*** Opening Records shown ***

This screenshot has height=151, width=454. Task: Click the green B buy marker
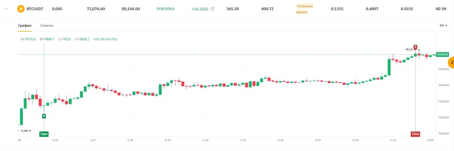(44, 116)
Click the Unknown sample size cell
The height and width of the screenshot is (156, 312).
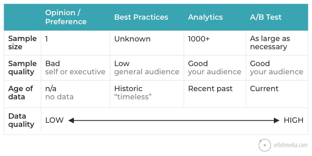pyautogui.click(x=132, y=39)
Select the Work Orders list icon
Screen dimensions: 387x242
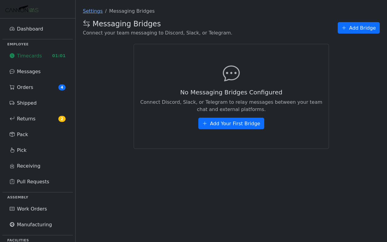point(12,209)
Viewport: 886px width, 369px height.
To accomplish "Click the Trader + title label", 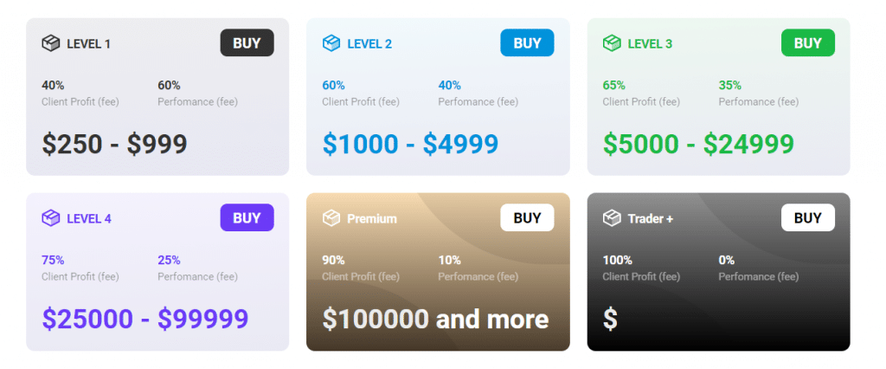I will click(x=651, y=219).
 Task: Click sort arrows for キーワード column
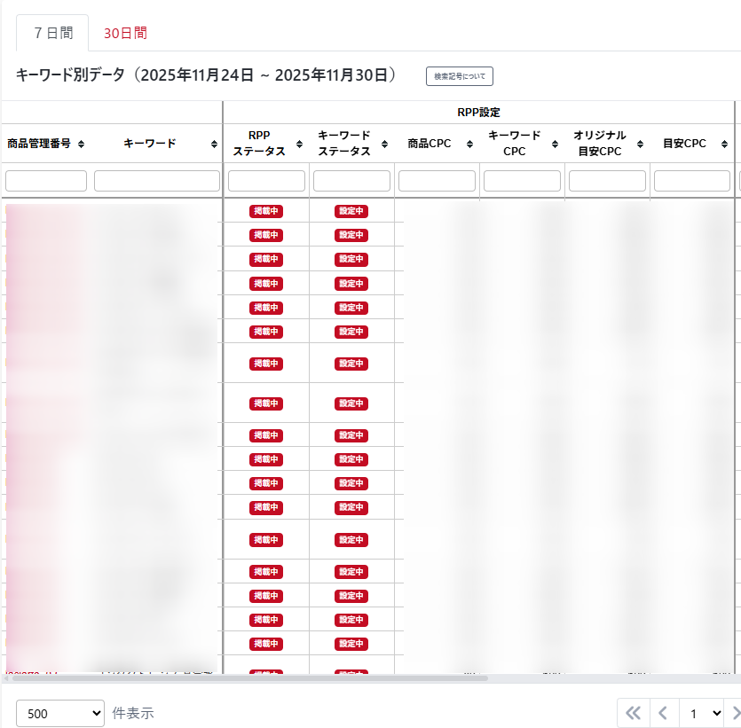[x=214, y=144]
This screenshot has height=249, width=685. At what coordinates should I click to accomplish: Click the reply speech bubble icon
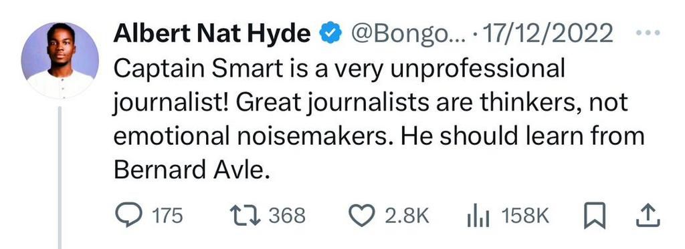[128, 216]
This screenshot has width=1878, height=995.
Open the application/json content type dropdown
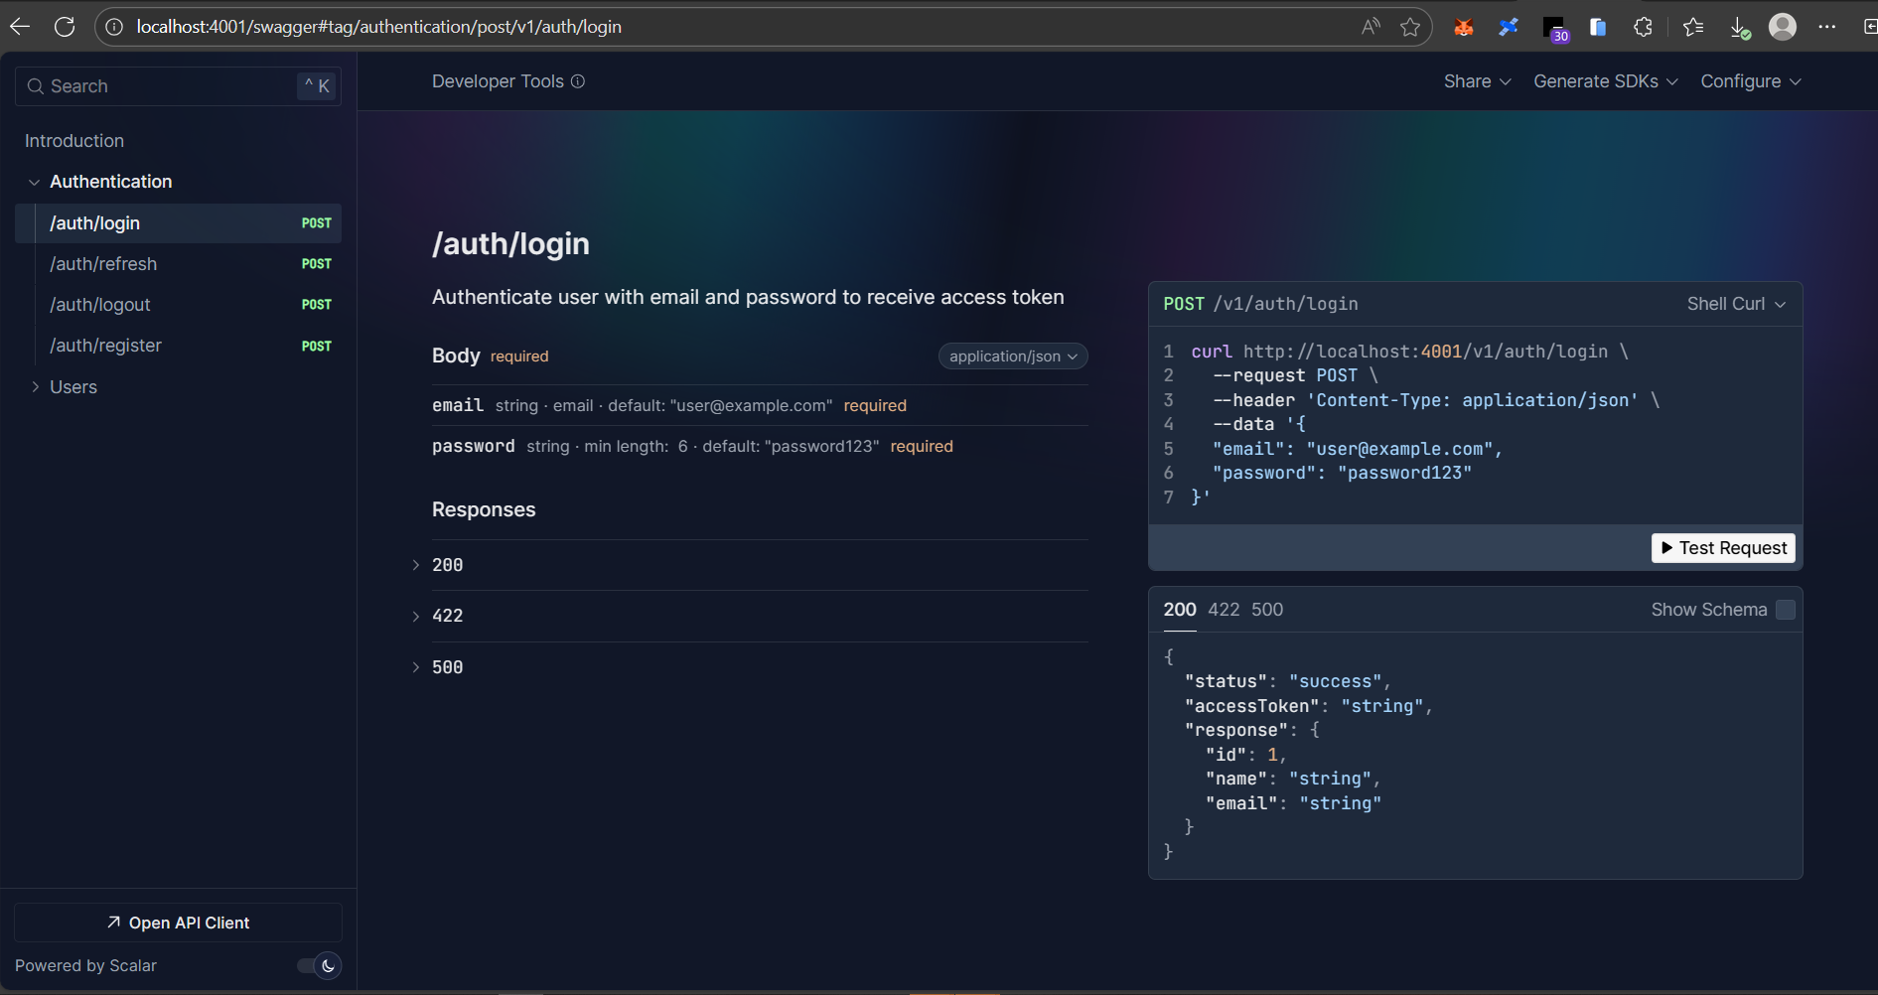point(1012,356)
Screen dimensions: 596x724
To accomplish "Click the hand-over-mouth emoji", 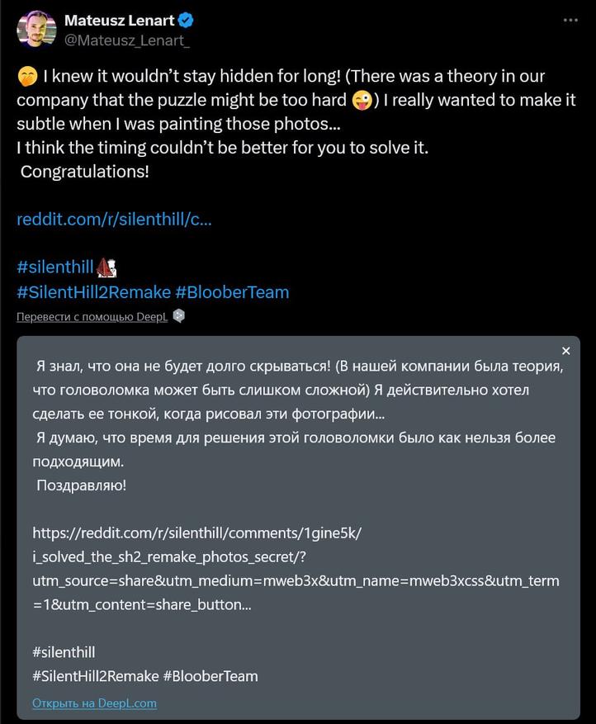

*** Closing Records shown ***

Task:
Nothing but the lines from the one containing "This screenshot has height=249, width=685." through the end of the listing is to be output, and those lines are to be output exactly, pictures excluded.

Task solution:
This screenshot has height=249, width=685. At what coordinates should I click to accomplish: Click the reply speech bubble icon
[128, 216]
This screenshot has width=1878, height=995.
Open the application/json content type dropdown
point(1012,356)
Screen dimensions: 596x724
To accomplish "Click the hand-over-mouth emoji", 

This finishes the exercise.